The Dawes Act of 1887 directly claimed an additional 90 million acres of Native American land. The law required that tribal land be divided among individual members of the tribe, not held in common – and that “surplus” land be offered to white settlers. This has created a patchwork of properties held by a range of owners and continues to limit the ability of Indigenous peoples to mobilize vast territories as an economic force, the Indian Land Tenure Foundation found.

“The general public [needs] to recognize what brought them there,” said Cris Stainbrook, who is Oglala Lakota and president of the Land Tenure Foundation, which helps natives reclaim their homelands. “In a lot of cases it was murder, it was a scam, it was illegal taking. But if you don’t deal with it, there’s something missing from recognition.

The first official land acknowledgment he heard, Stainbrook said, was at a meeting of county commissioners in South Dakota. He expected the oral statement to be followed by action plans, that perhaps the county had property they wanted returned.

This was not the case. And that’s the problem.

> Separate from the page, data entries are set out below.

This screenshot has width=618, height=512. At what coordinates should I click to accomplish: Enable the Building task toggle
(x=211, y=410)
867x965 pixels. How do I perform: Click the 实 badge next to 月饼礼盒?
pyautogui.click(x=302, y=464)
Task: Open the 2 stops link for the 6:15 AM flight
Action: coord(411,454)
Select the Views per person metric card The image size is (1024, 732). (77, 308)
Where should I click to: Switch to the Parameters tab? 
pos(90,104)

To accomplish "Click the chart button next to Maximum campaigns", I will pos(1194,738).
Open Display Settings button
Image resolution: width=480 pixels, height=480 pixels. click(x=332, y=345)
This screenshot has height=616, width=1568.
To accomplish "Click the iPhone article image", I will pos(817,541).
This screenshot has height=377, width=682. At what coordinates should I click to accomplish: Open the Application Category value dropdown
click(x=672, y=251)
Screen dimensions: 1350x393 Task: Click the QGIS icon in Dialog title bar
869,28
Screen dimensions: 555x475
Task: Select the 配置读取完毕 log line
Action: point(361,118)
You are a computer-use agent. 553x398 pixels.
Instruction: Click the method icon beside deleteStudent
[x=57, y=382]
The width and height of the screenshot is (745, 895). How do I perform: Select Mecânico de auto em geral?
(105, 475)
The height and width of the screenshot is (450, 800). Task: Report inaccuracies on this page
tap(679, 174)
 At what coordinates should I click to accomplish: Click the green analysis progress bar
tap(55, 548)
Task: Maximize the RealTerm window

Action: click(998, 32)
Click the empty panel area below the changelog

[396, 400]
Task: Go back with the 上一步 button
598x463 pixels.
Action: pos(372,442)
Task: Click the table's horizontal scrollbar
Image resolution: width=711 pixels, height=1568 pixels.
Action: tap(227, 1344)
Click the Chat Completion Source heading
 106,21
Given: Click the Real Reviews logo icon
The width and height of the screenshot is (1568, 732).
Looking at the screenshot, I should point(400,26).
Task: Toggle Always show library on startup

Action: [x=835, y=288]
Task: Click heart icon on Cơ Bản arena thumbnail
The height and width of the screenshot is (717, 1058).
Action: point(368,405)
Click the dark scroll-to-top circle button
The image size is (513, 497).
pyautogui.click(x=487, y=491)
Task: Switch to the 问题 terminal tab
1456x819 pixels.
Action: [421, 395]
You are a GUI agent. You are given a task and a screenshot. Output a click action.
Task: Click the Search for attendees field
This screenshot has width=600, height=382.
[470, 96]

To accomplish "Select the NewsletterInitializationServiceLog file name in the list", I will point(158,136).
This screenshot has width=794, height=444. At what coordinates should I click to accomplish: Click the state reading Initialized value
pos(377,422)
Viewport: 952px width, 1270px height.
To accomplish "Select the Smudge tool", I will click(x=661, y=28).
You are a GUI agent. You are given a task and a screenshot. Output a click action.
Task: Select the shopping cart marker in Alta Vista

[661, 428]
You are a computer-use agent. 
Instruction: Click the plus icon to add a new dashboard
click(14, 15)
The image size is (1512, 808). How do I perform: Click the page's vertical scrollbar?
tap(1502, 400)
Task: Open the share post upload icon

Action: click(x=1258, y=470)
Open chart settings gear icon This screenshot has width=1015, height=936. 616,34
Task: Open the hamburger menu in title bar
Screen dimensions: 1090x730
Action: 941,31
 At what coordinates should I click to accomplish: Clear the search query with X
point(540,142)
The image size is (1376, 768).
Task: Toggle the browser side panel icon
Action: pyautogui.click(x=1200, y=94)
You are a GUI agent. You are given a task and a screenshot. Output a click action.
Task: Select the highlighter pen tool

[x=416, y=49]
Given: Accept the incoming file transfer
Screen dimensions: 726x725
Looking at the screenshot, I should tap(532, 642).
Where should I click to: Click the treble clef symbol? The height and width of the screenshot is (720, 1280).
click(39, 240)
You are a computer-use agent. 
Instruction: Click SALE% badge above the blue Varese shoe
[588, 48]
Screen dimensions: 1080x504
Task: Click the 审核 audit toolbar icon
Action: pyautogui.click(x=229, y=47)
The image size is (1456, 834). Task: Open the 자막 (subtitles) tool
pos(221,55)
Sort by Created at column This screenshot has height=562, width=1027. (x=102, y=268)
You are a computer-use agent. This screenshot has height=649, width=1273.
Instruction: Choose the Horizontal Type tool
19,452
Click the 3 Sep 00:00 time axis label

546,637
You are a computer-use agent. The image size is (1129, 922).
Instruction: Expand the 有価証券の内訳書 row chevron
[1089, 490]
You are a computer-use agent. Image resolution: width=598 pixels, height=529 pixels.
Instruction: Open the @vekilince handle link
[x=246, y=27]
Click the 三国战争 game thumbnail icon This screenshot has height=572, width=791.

“It requires more sincerity,” Stainbrook said. “Relieving someone’s guilt is the point of many of these statements.”

At the same time, a growing “back to the land” movement has had some success.

In September, the City of Oakland announced a plan to return five acres of park property to local Native Americans. In April, the Rappahannock Tribe redeemed 465 acres from their homeland in eastern Virginia, and in June about 1,000 acres in central New York were returned to the Onondaga Nation.

Private landowners in Chester County and South Jersey gave land to natives.

The loss of the territory of his ancestors, says Remy, remains painful. Not just because he was taken, but because of what was done to him. When she drives through New Jersey, she sees mega-warehouses and shopping malls, and a concrete floor that turns the streets into rivers when it rains.

“A lot of people think ‘back to earth’ is us coming back and kicking everyone off. It’s too complicated for that,” Remy said. “A lot of aboriginal people want water rights, to protect the water. And sacred spaces. And the graves, of course. This is the type of “return to earth” that would be beneficial. And keep it open to everyone.